SET EXERCISE 1 ▸
In the diff for sampling with likelihoods, what must be true of the velocity model when log_p0 is provided?
SET EXERCISE 2 ▸
List every parameter that appears in the shown part of the signature of sample in the diff for sampling with likelihoods.
SET EXERCISE 3 ▸
Carry on with the ODE solver diff for sampling with likelihoods, starting after its final line.

ARTICLE ▸
▬▬▬

Sampling with likelihoods

flow_matching/solver/ode_solver.py

@@ -37,6 +37,8 @@ def sample(
         time_grid: Tensor = torch.tensor([0.0, 1.0]),
         return_intermediates: bool = False,
         enable_grad: bool = False,
+        log_p0: Optional[Callable[[Tensor], Tensor]] = None,
+        exact_divergence: bool = False,
         **model_extras,
     ) -> Union[Tensor, Sequence[Tensor]]:
         r"""Solve the ODE with the velocity field.
@@ -73,6 +75,8 @@ def forward(self, x: torch.Tensor, t: torch.Tensor, **extras) -> torch.Tensor:
             time_grid (Tensor): The process is solved in the interval [min(time_grid, max(time_grid)] and if step_size is None then time discretization is set by the time grid. May specify a descending time_grid to solve in the reverse direction. Defaults to torch.tensor([0.0, 1.0]).
             return_intermediates (bool, optional): If True then return intermediate time steps according to time_grid. Defaults to False.
             enable_grad (bool, optional): Whether to compute gradients during sampling. Defaults to False.
+            log_p0 (Optional[Callable[[Tensor], Tensor]]): If provided, the function computes the log likelihood of the source distribution at :math:`t=0`. The velocity model must be differentiable with respect to x.
+            exact_divergence (bool): Whether to compute the exact divergence or use the Hutchinson estimator.
             **model_extras: Additional input for the model.
 
         Returns:
@@ -81,27 +85,65 @@ def forward(self, x: torch.Tensor, t: torch.Tensor, **extras) -> torch.Tensor:
 
         time_grid = time_grid.to(x_init.device)
 
+        # Fix the random projection for the Hutchinson divergence estimator
+        if not exact_divergence:
+            z = (torch.randn_like(x_init).to(x_init.device) < 0) * 2.0 - 1.0
+
         def ode_func(t, x):
             return self.velocity_model(x=x, t=t, **model_extras)

▬▬▬

DATA SEGMENT ▸
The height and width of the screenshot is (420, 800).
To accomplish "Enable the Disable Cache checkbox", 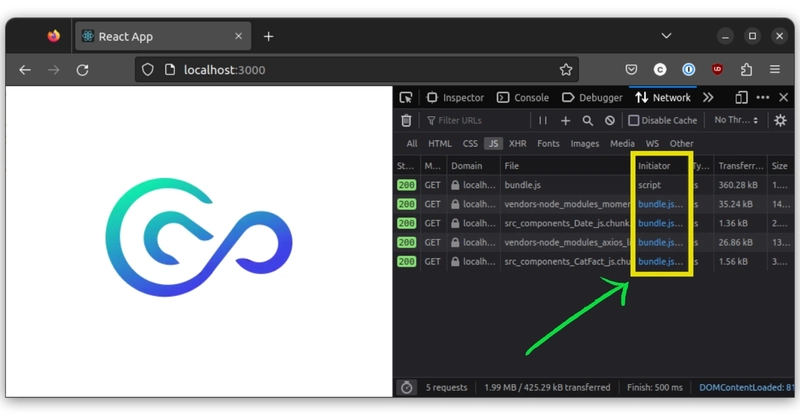I will pyautogui.click(x=633, y=121).
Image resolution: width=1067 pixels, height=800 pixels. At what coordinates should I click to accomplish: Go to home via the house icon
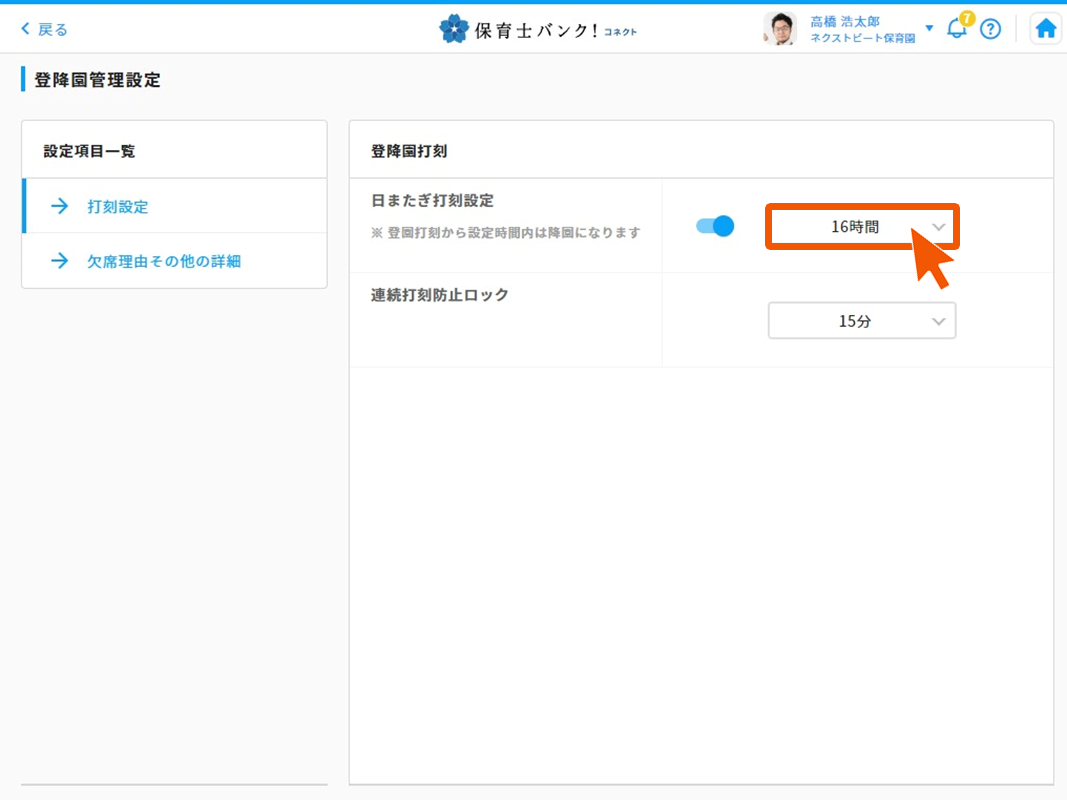tap(1046, 29)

▬▬▬

TASK OUTPUT 1 ▸
It must be differentiable with respect to x.

TASK OUTPUT 2 ▸
time_grid, return_intermediates, enable_grad, log_p0, exact_divergence, **model_extras

TASK OUTPUT 3 ▸
 
+        def dynamics_func(t, states):
+            xt = states[0]
+            with torch.set_grad_enabled(True):
+                xt.requires_grad_()
+                ut = ode_func(t, xt)
+
+                # Compute exact divergence
+                if exact_divergence:
+                    div = 0
+                    for i in range(ut.flatten(1).shape[1]):
+                        div += gradient(ut[:, i], xt, create_graph=True)[:, i].detach()
+                else:
+                    # Compute Hutchinson divergence estimator E[z^T D_x(ut) z]
+                    ut_dot_z = torch.einsum(
+                        "ij,ij->i", ut.flatten(start_dim=1), z.flatten(start_dim=1)
+                    )
+                    grad_ut_dot_z = gradient(ut_dot_z, xt)
+                    div = torch.einsum(
+                        "ij,ij->i",
+                        grad_ut_dot_z.flatten(start_dim=1),
+                        z.flatten(start_dim=1),
+                    )
+
+            return ut.detach(), div.detach()
+
         ode_opts = {"step_size": step_size} if step_size is not None else {}
 
         with torch.set_grad_enabled(enable_grad):
             # Approximate ODE solution with numerical ODE solver
             sol = odeint(
-                ode_func,
-                x_init,
+                ode_func if log_p0 is None else dynamics_func,
+                (
+                    x_init
+                    if log_p0 is None
+                    else (x_init, torch.zeros(x_init.shape[0], device=x_init.device))
+                ),
                 time_grid,
                 method=method,
                 options=ode_opts,
                 atol=atol,
                 rtol=rtol,
             )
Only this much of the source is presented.